====== Sayfa Metni

Tarih: 08.12.2011
Holding Kuruluşu ve İşleyişi
Türk Ticaret Yasasının 466. maddesinin 4. fıkrasında Holding Şirketlerden “Gayesi, esas itibariyle başka işletmelere iştirakten ibaret olan Holding Şirketler” tabiri ile konu edilmekte ve ticari mevzuatımızda Holding Şirketlerden başka bir yerde değinilmemiştir.
Holding şirketlerin doğmasındaki temel ilkelerden birisi, bunların yavru şirketlere iştirak halinde bulunmasından kaynaklanmaktadır. Bu iştirakten amaç, kârlılık esasına dayanan bir yatırımda bulunmaktır. Bu nedenledir ki fiilen yatırım yapan yani iştirak olunan şirket Holding ismini almamaktadır. Holding, sermaye iştiraki ile yatırımcı şirkete yardımcı ve destek olmaktadır.

============
====== Toplanan Veriler

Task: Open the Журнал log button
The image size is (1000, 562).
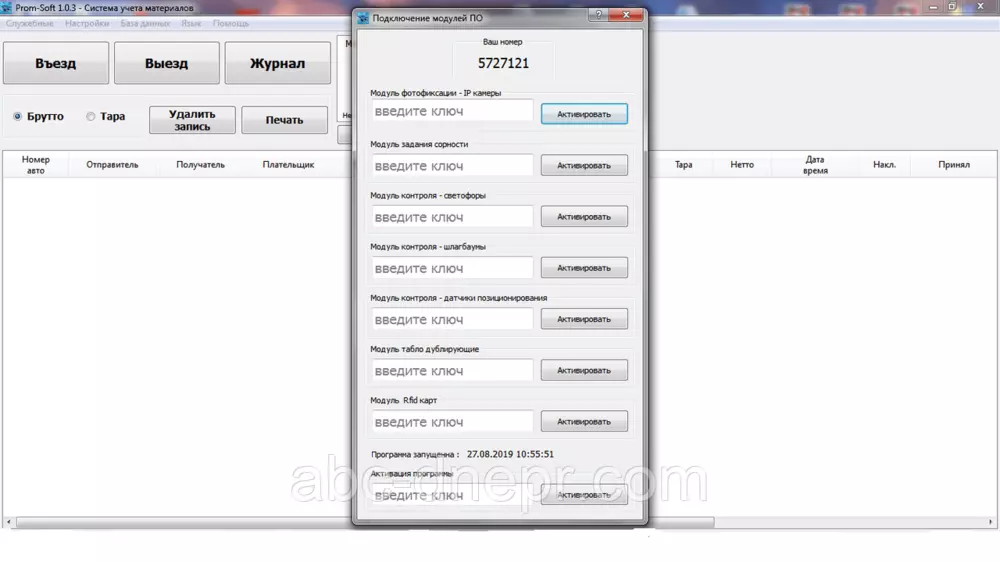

============

* [Yönerge 1]:
Sayfa metninde "iştirak" sözcüğünün geçtiği farklı biçimleri, her birini yalnızca bir kez yazarak sıralayın.
* [Yönerge 2]:
Sayfa metninde "Holding şirketlerin doğmasındaki" ifadesinden "ve destek olmaktadır." ifadesine kadar uzanan bölümü aynen aktarın.

* [Doğru Cevap 1]:
iştirakten
iştirak
iştiraki

* [Doğru Cevap 2]:
Holding şirketlerin doğmasındaki temel ilkelerden birisi, bunların yavru şirketlere iştirak halinde bulunmasından kaynaklanmaktadır. Bu iştirakten amaç, kârlılık esasına dayanan bir yatırımda bulunmaktır. Bu nedenledir ki fiilen yatırım yapan yani iştirak olunan şirket Holding ismini almamaktadır. Holding, sermaye iştiraki ile yatırımcı şirkete yardımcı ve destek olmaktadır.